Пять лет… Мысль Ван-Бранта все возвращалась к этим словам, и откуда-то из глубины памяти вдруг всплыло перед ним лицо Эмили Саутвэйт. Пять лет… Косяк диких гусей с криком пролетел над головой, но, заметив чумы и людей, быстро повернул на север, навстречу тлеющему солнцу. Ван-Брант скоро потерял их из виду. Он вынул часы. Был час ночи. Тянувшиеся к северу облака пламенели кровавыми отблесками, и темно-красные лучи, проникая в лесную чащу, озаряли ее зловещим светом. Воздух был спокоен и недвижим, ни одна иголка на сосне не шевелилась, и малейший шорох разносился кругом отчетливо и ясно, как звук рожка. Индейцы и французы-проводники поддались чарам этой тишины и переговаривались между собой вполголоса; даже повар и тот невольно старался поменьше греметь сковородой и котелком. Где-то плакал ребенок, а из глубины леса доносился голос женщины и, как тонкая серебряная струна, звенел в погребальном напеве:
- О-о-о-о-о-о-а-аа-а-а-аа-а-а! О-о-о-о-о-о-ааа-аа…
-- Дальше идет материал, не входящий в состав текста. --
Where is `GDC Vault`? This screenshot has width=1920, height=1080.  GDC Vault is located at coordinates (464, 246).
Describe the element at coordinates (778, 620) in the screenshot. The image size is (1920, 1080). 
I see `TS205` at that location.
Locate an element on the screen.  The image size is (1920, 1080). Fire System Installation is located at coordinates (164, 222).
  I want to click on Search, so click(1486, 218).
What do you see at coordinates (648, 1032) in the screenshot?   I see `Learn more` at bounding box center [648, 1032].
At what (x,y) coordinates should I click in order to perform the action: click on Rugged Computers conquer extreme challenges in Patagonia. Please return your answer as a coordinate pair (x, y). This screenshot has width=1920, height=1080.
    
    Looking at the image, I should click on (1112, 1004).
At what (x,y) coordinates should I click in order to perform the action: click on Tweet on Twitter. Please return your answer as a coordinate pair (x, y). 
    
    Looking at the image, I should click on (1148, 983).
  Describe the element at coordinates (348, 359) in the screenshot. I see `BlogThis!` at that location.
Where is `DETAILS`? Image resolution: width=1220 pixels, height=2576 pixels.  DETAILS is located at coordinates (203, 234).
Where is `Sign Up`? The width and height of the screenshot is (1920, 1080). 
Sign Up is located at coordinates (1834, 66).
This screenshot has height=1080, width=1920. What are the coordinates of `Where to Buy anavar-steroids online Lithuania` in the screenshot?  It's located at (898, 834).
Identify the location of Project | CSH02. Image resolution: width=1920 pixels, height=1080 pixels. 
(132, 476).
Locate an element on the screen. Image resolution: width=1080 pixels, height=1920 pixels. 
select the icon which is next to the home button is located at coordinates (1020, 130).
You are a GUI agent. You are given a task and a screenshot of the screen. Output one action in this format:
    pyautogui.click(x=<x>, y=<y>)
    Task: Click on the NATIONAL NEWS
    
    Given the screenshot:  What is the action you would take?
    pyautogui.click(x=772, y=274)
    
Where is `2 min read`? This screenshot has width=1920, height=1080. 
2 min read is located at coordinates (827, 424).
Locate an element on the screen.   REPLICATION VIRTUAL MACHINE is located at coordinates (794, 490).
Ван-Брант вздрогнул и нервно потер руки.
- Итак, меня сочли погибшим? - неторопливо процедил его собеседник.
- Что ж… ведь вы так и не вернулись; и ваши друзья…
- Скоро меня забыли, - засмеялся Фэрфакс неприятным, вызывающим смехом.
- Почему же вы не ушли отсюда?
- Отчасти, пожалуй, потому, что не хотел, а отчасти вследствие не зависящих от меня обстоятельств. Видите ли, Тантлач, вождь этого племени, лежал со сломанным бедром, когда я сюда попал, - у него был сложный перелом. Я вправил ему кость и вылечил его. Я решил пожить здесь немного, пока не наберусь сил. До меня Тантлач не видел ни одного белого, и, конечно, я показался ему великим мудрецом, потому что научил людей его племени множеству полезных вещей. Между прочим, я обучил их началам военной тактики; они покорили четыре соседних племени - чьих поселений вы еще не видели - и в результате стали хозяевами этого края. Естественно, они получили обо мне самое высокое понятие, так что, когда я собрался в путь, они и слышать не захотели о моем уходе. Что и говорить, они были очень гостеприимны! Приставили ко мне двух стражей и стерегли меня день и ночь. Наконец, Тантлач посулил мне кое-какие блага - так сказать, в награду; а мне, в сущности, было все равно - уйти или оставаться, - вот я и остался.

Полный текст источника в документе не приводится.